## Work item:
Exactly as they appear below, repeat the lines from the one with "Task: Click the Zgjedhjet" through the one with "You are a GUI", and no others.

## Records provided:
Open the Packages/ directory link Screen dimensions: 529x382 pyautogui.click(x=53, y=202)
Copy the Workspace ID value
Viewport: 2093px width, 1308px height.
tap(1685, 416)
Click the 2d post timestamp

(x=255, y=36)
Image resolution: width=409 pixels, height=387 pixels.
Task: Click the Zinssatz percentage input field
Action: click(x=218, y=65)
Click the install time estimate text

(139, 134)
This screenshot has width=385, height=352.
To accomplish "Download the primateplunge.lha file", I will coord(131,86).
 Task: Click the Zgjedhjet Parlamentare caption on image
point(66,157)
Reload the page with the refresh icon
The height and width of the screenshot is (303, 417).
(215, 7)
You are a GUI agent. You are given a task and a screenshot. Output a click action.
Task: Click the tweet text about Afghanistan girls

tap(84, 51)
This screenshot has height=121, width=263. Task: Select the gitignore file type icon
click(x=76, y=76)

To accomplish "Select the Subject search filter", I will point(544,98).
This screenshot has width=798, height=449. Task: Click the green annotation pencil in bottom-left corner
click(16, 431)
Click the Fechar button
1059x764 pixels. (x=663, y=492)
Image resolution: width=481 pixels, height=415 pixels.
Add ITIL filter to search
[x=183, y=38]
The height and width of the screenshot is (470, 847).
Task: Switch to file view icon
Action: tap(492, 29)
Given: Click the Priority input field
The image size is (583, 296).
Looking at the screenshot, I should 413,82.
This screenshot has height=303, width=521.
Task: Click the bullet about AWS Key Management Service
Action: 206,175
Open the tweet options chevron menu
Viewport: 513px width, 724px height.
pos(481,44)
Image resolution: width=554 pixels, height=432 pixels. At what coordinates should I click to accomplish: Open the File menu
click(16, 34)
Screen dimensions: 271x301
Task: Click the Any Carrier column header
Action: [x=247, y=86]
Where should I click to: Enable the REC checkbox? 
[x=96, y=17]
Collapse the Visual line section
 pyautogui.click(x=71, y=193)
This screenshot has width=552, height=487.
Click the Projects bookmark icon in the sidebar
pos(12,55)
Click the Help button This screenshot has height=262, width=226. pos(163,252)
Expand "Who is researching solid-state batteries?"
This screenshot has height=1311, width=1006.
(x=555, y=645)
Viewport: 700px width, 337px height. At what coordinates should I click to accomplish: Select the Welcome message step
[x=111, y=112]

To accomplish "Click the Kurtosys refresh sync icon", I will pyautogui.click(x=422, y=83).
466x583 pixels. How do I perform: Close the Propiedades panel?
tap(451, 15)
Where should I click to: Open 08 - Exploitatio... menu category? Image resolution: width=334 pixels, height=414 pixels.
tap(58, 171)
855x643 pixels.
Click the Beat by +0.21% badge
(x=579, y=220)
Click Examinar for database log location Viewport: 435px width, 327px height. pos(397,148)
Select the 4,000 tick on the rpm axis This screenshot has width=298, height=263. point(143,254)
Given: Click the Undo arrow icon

## Solution for this problem:
 Task: Click the Zgjedhjet Parlamentare caption on image
point(66,157)
Reload the page with the refresh icon
The height and width of the screenshot is (303, 417).
(215, 7)
You are a GUI agent. You are given a task and a screenshot. Output a click action.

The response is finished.